Are there any compiler implementations where size_t is actually not a uint? What are the grounds for that criticism?

size_t is the "size matching the largest possible address range you can use in the machine" (or some words to roughly that effect).
In particular, size_t will be 64 bits on a 64-bit machine, and 32 bits on a 32-bit system.
I'm assuming uint is short of unsigned int, which is pretty much universally 32 bits (these days, some older systems would be using 16-bit integers). So on a 64-bit system, an unsigned int will be 32 bits still, although memory allocations, strings, etc can be larger than 32 bits in size - which would cause problems if you are trying to use uint for the size.

Related

Why are there different names for same type of data unit?

As far as i know, in c++ on a 32bit compiler, int = __int32 = long = DWORD. But why have so many? Why not just one?
If i were to pick a name, int32 seems most appropriate since there is no confusion there as to what it could be.

int is a pre-C99 type which is guaranteed to be at least 16 bits, but is 32 bits on most modern architectures. (It was originally intended to be the "native" word size, but even on 64-bit architectures it is usually still 32 bits, largely for backwards compatibility reasons.)
long is a pre-C99 type which is guaranteed to be at least 32 bits, but is allowed to be wider. (Few compilers make it longer, even on 64-bit architectures, largely for backwards compatibility reasons.)
__int32/__int32_t is a nonstandard typedef which was implemented by many C compilers and runtime libraries, to guarantee a fixed width pre-C99.
int32_t is a C99 type which is guaranteed to be exactly 32 bits.
DWORD is a typedef from the original Windows API which is guaranteed to be exactly 32 bits, from the days when there was no language-defined type of exactly 32 bits.
So basically, the large number of ways to say "32-bit integer" come from how C dragged its feet on standardizing fixed-width types, and from the long tenure of 32-bit processors dominating the field, causing everyone to standardize on 32 bits as the "normal" integer size.

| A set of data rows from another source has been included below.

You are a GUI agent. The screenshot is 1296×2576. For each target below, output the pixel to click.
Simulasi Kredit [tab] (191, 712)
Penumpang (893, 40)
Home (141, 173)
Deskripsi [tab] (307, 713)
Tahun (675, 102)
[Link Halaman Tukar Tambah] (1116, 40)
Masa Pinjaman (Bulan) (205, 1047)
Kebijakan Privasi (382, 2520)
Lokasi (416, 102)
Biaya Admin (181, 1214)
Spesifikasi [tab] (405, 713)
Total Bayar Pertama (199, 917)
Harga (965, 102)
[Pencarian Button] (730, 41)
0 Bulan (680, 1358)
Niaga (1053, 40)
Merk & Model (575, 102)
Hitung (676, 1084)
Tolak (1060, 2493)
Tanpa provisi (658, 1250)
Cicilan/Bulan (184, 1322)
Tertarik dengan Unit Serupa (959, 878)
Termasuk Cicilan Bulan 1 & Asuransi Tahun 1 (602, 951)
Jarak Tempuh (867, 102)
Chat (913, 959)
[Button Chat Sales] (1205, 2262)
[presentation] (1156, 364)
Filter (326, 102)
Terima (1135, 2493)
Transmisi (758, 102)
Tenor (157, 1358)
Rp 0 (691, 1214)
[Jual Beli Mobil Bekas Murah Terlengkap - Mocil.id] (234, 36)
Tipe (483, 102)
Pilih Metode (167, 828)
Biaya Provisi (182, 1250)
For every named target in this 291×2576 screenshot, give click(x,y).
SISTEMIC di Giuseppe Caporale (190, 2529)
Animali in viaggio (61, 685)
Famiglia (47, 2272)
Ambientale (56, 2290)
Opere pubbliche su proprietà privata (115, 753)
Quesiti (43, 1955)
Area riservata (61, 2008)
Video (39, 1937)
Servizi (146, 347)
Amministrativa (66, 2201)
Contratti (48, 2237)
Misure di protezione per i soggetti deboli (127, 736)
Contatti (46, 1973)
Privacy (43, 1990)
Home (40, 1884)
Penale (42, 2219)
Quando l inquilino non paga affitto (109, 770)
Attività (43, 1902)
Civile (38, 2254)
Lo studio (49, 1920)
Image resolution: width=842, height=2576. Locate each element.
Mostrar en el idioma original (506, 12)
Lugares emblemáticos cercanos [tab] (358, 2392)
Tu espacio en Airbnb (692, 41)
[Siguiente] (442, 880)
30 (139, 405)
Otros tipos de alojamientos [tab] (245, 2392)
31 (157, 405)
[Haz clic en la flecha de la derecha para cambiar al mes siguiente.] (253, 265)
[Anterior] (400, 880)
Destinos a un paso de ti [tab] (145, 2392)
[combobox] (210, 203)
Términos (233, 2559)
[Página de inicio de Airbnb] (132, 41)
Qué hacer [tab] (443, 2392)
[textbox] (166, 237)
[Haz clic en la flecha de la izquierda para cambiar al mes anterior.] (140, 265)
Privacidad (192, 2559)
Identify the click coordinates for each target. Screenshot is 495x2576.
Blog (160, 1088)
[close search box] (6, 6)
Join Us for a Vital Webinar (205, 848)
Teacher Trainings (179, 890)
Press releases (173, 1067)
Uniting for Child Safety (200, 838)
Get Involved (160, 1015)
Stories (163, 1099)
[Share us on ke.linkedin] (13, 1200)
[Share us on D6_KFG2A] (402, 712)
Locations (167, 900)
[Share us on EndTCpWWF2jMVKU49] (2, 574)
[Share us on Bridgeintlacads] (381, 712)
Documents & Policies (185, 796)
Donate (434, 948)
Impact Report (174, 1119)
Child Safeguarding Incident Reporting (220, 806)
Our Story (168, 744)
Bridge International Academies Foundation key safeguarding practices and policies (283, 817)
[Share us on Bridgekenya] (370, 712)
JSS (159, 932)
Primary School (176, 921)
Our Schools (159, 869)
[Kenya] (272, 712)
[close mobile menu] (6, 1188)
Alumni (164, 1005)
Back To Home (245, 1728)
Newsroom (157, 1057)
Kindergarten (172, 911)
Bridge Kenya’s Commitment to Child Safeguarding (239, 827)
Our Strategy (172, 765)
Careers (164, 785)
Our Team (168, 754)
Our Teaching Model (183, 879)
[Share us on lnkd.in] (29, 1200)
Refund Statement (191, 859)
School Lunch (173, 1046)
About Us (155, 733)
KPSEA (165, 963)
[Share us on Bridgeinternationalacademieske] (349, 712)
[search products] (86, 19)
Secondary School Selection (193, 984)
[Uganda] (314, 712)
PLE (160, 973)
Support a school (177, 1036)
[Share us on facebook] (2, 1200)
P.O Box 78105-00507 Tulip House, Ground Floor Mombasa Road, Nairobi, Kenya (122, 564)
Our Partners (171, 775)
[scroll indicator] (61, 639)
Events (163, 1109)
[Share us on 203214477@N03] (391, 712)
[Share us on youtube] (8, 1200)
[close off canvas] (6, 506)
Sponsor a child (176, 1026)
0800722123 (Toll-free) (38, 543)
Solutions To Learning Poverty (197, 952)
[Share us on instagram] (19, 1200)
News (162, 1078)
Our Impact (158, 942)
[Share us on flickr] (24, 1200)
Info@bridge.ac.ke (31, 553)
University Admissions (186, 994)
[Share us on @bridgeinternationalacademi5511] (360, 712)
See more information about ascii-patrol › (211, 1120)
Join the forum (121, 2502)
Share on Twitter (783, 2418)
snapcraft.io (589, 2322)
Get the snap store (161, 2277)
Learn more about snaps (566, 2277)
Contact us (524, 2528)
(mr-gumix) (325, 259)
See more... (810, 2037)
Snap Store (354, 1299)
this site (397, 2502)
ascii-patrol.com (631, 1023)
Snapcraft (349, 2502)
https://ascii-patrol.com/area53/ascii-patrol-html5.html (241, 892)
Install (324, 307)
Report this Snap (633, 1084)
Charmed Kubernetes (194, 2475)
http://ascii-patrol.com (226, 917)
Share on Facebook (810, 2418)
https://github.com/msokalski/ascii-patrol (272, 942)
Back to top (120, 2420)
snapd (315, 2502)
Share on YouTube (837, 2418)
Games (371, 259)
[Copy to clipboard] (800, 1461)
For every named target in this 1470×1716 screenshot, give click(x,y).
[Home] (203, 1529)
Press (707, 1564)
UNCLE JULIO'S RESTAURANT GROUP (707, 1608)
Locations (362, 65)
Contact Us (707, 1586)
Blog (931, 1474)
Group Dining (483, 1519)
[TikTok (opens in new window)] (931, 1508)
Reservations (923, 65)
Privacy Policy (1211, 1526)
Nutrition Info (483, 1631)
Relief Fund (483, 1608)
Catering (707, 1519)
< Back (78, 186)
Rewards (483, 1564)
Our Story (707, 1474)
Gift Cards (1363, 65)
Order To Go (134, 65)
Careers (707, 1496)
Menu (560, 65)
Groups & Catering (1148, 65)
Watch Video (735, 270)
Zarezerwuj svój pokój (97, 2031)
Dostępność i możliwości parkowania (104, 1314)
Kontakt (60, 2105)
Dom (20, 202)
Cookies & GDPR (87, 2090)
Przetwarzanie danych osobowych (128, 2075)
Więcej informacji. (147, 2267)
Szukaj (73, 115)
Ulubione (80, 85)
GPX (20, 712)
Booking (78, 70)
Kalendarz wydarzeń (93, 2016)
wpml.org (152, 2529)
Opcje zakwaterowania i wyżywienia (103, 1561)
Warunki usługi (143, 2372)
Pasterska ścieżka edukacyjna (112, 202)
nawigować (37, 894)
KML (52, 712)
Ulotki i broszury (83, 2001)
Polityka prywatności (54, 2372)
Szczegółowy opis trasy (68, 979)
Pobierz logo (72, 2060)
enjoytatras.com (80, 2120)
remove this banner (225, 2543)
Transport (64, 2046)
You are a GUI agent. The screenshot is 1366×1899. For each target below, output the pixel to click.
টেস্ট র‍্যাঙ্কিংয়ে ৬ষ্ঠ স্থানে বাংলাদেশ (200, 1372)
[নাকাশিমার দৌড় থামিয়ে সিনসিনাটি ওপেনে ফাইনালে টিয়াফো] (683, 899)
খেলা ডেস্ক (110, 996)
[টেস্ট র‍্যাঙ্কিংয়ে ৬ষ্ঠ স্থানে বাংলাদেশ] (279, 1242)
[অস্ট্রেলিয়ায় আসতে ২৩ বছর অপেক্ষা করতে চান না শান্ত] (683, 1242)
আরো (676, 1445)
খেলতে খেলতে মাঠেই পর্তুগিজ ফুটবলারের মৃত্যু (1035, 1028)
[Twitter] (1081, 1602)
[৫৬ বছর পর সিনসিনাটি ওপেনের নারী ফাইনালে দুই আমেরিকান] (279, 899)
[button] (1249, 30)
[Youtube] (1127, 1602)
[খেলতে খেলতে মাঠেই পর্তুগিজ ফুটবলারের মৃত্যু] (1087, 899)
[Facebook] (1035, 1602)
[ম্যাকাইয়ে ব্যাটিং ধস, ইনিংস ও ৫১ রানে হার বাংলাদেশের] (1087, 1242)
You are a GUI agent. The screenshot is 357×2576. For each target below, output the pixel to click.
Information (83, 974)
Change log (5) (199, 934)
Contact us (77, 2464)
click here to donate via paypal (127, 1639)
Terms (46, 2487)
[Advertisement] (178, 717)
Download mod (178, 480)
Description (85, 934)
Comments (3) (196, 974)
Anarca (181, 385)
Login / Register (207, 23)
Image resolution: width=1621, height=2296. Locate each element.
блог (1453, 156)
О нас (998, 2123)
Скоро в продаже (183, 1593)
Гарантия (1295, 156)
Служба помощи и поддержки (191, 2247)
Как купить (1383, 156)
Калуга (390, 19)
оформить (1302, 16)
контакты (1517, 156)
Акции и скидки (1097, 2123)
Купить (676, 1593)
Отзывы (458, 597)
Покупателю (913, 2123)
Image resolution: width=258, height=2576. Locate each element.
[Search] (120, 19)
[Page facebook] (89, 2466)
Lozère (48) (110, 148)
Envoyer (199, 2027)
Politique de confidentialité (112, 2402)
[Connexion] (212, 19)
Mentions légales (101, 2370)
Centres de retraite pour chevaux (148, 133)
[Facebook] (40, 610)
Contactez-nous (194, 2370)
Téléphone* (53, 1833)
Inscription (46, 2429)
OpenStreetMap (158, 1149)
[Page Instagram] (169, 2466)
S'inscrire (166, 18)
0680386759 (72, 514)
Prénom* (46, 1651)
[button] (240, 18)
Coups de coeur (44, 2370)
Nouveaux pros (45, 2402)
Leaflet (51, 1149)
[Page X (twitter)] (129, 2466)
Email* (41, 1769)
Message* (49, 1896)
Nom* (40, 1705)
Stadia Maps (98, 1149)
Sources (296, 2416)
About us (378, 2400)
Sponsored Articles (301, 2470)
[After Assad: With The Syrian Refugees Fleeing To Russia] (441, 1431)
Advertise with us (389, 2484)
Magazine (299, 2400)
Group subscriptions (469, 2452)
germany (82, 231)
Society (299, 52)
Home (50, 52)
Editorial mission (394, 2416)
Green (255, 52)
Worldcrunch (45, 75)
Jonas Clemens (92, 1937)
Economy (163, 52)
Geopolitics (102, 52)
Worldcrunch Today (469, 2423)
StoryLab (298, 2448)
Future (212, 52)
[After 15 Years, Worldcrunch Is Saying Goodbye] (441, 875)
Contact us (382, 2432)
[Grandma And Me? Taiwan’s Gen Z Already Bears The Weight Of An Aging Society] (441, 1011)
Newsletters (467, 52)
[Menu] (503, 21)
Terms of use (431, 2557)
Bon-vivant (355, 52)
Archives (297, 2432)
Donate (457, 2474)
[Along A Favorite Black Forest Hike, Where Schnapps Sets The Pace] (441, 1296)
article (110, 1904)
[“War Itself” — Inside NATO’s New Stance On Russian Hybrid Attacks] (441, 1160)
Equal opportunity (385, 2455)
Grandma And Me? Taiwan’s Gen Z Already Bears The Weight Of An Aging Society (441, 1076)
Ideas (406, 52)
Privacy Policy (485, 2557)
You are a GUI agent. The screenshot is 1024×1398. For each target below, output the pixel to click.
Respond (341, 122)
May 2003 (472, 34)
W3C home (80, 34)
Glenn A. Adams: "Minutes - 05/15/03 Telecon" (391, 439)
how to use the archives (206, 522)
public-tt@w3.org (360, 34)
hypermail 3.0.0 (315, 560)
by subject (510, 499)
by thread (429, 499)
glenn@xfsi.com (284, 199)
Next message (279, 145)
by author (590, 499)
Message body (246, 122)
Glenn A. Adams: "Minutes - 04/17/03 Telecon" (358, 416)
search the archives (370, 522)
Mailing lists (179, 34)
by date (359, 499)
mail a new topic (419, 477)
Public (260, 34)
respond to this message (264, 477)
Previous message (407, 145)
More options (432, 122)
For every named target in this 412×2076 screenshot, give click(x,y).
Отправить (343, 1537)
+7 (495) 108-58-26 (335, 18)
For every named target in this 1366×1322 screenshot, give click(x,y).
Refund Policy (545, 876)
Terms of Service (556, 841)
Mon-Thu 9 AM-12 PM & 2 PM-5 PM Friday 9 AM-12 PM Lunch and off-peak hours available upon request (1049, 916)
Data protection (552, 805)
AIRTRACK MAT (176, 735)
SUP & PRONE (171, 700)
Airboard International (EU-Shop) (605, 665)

Because of legacy applications. An int doesn't describe how big it is at all. It's an integer. Big deal.
In the 16-bit era, an int was not a long. DWORD being a double-word was precise. A word is known as 2 bytes, and therefore a DWORD must be two of them.
__intXX are Microsoft specific.

So, there are lots of different reasons why different projects (e.g Microsoft Windows) uses different types.
Where compilers TODAY are typically 32-bit, this has not always been the case. And there are compilers that are 64-bit.
The term DWORD originates from way back when Windows was a 16-bit segmented mode application (many members here have probably never worked on a 16-bit segmented mode environment). It is "two 16-bit words", treated, at least these days, as an unsigned 32-bit value.
The type int32_t is defined by the C standard document (and through inheritance, also in C++). It is GUARANTEED to only exist if it is actually exactly 32 bits. On a machine with 36-bit words, there is no int32_t (there is a int32_least_t, which should exist on all systems that support AT LEAST 32 bits).
long is 32 bits in a Windows 32- or 64-bit compiler, but 64-bits in a Linux 64-bit compiler, and 32-bits in a Linux 32-bit compiler. So it's definitely "variable size".
It is also often a good idea to pick your OWN name for types. That is assuming you do care at all - it's also fine to use int, long, etc, as long as you are not RELYING on them being some size - for(i = 0; i < 10; i++) x += i; will work with i and x being any integer type - the sum is even below 128, so char would work. Using int here will be fine, since it's likely to be a "fast" type. In some architectures, using long may make the code slower - especially in 16-bit architectures where long takes up two 16-bit words and needs to be dealt with using (typically) two or more operations for addition and subtraction for example. This can really slow code down in sensitive places.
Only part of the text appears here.